Billionaire Ray Dalio is one of the richest and most influential people in the world. He has run the largest hedge fund in the world, Bridgewater Associates, for the last 20 plus years and attributes much of his success to a concept he calls Radical Transparency. Bridgewater served as testing ground for this concept where almost all information is shared as broadly as possible among staff. In meetings, feedback is recorded, shared and graded on almost all interactions. Dalio’s argument for radical transparency is that it allows us to make better decisions. The more information, opinions and feedback we share with each other the less room for blindspots, ego, insecurities, weaknesses and bad ideas to go untested. In a field as competitive as hedge funds there is very little room for bad decisions and Dalio preferred testing them aggressively in the meeting room before testing them in the market.

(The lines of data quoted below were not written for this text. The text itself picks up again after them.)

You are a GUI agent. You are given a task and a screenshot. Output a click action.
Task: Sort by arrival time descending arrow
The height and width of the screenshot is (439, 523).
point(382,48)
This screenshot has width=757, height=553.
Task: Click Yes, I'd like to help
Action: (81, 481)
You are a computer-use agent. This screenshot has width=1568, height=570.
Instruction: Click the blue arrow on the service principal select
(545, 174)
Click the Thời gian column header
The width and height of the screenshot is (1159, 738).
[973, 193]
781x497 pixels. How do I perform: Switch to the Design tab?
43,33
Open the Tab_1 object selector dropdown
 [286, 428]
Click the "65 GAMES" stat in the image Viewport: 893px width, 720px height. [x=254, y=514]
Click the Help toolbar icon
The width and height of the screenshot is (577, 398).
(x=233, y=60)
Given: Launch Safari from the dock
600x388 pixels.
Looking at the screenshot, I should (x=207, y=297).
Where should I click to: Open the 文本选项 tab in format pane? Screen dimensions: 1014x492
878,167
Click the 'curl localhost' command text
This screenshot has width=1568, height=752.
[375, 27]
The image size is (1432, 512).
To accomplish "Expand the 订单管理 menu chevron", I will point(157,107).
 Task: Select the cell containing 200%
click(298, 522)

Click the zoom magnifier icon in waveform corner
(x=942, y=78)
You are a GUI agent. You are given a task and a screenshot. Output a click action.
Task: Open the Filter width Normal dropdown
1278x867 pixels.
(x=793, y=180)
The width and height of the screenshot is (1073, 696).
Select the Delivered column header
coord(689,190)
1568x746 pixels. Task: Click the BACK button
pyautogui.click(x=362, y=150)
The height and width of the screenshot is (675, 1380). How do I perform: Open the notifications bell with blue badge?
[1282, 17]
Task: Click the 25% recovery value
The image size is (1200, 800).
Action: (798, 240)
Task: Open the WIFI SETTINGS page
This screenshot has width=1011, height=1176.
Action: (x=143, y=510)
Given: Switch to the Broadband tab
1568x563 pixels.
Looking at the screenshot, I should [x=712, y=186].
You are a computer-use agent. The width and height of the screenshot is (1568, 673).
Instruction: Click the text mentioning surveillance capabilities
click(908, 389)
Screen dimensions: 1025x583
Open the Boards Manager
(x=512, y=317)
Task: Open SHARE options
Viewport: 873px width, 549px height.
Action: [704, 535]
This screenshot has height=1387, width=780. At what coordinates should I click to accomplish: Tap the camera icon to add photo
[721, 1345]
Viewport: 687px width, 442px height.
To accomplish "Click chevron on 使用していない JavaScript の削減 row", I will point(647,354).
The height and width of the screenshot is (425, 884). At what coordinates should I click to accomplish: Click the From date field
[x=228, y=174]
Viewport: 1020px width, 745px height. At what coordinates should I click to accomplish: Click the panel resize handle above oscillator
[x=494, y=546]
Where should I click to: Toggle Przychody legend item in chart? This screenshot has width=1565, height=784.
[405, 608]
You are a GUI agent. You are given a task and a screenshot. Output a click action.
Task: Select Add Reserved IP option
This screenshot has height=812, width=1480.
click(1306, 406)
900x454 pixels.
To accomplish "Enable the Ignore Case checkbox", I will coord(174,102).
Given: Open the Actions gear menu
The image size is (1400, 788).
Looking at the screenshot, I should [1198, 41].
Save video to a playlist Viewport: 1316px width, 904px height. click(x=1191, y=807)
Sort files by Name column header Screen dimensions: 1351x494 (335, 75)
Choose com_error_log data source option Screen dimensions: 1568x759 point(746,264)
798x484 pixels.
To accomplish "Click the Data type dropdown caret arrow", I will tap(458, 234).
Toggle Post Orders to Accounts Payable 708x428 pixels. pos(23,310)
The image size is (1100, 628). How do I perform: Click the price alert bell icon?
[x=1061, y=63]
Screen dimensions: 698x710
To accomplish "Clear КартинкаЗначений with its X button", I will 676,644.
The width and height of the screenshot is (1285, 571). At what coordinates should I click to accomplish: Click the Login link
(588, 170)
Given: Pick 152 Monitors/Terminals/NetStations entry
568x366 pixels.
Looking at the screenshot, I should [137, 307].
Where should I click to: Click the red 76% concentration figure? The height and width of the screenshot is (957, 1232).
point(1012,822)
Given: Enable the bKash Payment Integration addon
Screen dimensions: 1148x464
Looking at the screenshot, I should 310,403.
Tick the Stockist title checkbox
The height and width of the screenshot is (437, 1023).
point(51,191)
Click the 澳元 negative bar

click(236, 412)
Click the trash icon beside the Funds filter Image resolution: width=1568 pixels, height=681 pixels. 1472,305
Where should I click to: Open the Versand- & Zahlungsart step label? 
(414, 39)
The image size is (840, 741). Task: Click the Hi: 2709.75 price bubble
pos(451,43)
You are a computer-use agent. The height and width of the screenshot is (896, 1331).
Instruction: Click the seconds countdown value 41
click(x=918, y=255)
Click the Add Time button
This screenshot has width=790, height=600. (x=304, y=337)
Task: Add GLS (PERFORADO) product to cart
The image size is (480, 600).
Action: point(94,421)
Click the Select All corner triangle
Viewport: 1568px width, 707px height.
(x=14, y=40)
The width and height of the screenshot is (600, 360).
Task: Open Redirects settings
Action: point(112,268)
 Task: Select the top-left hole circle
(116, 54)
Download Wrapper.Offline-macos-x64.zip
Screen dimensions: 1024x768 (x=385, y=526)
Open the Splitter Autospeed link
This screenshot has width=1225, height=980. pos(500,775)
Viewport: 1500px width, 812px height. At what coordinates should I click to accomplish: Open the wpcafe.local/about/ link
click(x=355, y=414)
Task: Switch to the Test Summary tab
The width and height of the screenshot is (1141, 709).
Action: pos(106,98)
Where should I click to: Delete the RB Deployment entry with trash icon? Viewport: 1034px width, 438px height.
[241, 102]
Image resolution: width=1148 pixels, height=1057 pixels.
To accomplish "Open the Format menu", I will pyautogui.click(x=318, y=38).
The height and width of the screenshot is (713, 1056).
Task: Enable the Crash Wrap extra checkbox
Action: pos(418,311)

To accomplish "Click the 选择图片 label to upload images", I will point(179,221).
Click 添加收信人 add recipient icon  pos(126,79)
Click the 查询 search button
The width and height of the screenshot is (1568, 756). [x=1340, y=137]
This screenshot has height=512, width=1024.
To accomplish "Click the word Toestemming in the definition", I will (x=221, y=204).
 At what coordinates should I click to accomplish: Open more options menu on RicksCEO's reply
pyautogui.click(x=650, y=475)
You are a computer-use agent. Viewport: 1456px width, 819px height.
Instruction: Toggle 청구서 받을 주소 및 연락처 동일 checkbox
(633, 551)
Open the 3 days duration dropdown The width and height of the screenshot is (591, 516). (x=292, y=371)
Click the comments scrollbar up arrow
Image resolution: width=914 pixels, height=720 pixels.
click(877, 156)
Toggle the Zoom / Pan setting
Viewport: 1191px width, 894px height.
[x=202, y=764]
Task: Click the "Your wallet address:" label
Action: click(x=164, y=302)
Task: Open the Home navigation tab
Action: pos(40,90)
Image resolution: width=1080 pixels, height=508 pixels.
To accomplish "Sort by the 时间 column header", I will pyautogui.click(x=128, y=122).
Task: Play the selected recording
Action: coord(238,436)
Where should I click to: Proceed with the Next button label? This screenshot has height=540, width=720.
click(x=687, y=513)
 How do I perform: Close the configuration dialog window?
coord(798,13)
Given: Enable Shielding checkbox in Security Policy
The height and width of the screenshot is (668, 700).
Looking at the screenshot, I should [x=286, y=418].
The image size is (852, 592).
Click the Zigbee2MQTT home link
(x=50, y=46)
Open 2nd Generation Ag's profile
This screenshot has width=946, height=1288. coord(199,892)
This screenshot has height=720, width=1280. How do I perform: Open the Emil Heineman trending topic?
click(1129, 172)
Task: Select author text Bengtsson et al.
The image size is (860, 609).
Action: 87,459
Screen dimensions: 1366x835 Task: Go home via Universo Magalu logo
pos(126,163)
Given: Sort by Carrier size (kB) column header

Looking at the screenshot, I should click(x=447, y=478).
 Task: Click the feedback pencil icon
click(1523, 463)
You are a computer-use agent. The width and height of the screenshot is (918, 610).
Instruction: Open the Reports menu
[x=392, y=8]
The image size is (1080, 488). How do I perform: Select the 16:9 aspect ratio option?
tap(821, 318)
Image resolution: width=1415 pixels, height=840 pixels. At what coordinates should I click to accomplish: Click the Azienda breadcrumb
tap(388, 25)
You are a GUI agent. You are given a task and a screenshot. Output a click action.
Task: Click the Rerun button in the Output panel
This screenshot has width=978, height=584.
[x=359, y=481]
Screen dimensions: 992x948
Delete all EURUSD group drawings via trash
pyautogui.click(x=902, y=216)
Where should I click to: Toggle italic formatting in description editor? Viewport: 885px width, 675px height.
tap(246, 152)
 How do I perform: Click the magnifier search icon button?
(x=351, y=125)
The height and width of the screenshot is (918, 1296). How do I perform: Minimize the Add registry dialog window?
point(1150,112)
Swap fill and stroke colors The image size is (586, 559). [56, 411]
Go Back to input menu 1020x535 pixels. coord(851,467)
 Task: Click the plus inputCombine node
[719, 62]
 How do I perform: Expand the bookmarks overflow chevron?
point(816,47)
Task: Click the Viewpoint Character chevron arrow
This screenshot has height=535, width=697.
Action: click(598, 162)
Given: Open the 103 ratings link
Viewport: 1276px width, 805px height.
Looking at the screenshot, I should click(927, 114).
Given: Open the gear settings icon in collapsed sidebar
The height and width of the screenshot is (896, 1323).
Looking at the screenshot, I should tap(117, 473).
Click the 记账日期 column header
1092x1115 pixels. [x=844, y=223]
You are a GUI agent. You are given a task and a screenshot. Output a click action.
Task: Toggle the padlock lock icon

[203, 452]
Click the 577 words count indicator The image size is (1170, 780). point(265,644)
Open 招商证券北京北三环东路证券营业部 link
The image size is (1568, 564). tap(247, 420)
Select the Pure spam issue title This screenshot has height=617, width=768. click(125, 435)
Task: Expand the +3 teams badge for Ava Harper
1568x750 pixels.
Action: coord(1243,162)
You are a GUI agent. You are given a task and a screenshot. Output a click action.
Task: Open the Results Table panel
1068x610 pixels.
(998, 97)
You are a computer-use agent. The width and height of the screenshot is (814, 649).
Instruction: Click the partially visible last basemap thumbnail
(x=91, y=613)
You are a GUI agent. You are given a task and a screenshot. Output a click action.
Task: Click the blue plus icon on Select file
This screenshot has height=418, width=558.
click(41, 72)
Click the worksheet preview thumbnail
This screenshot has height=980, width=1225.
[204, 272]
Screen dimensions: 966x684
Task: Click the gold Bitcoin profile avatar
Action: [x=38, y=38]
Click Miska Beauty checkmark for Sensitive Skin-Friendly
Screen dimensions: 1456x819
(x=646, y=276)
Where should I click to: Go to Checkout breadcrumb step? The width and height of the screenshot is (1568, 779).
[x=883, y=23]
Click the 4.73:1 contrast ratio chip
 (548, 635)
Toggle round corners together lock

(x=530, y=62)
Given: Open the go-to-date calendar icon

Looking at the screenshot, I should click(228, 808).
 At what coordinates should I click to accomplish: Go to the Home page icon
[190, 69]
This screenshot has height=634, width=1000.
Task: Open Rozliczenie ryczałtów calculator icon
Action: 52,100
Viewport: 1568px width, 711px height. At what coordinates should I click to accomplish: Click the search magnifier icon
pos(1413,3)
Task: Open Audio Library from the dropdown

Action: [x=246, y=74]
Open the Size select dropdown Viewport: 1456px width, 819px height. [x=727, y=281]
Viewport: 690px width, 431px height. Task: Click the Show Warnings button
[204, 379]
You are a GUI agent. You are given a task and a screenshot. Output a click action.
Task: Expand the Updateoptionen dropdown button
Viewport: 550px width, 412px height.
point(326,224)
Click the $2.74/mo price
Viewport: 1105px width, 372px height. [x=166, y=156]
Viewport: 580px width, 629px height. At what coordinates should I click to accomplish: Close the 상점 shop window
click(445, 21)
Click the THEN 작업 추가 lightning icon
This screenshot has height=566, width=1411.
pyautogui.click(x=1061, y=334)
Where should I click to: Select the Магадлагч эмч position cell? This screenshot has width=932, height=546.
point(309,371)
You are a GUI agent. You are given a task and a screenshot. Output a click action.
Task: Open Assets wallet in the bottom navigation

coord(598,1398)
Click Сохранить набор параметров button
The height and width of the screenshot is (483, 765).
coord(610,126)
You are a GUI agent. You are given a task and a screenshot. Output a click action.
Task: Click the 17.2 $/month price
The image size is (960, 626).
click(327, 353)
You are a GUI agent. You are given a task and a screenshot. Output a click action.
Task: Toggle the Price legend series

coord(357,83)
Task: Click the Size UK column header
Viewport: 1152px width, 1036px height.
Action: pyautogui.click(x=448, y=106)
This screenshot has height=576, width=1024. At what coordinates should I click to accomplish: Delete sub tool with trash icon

The results speak for themselves. Bridgewater Associates is the largest hedge fund in the world because they consistently beat the performance of their peers. Yet, working at Bridgewater is not for everyone. One of the most common complaints about their culture is that the line between Radical Transparency and brutal honesty is a very thin one. When getting the right answer at all costs takes a back seat to people’s feelings some people can feel run over, abused or like they are working in a psychologically hostile workplace. You have to have a thick skin to hear the truth immediately and all the time, and Dalio freely admits that not everyone can survive at Bridgewater under that constant microscope. For those that can handle it they get to share a fortune, however that may end up being a small sliver of the general population.
The Bridgewater Radical Transparency pressure cooker is an extreme example that may not work for most companies, however moving closer to a culture of transparency can have positive benefits for performance management and cultural health. Dalio is right, truth is the great equalizer, teacher and judge. However making sure everyone’s truth is delivered and received in a respectful, productive manner is the nexus where performance and cultural health meet. In most companies the key is making it safe for people to be honest with each other, and caring for the human as much as we care for the truth.
Kim Scott, a previous senior executive at Google and Apple, wrote the best-selling book Radical Candor: Be a Kickass Boss Without Losing Your Humanity , exactly addressing this dynamic. She defines radical candor as the nexus of challenging people directly and caring for them personally. Her argument takes a lot of the meat of Dalio’s Radical Transparency and then humanizes it by emphasizing the importance of caring. Scott suggests that radical truth without care can not only be miserable, but may actually take away from our effectiveness as leaders. The brutal-honesty-at-all-costs culture and reputation Dalio has at Bridgewater may work in hedge funds and navy submarines, but in most companies human capital is just as important as making good decisions, and requires as much weight in our concern as well.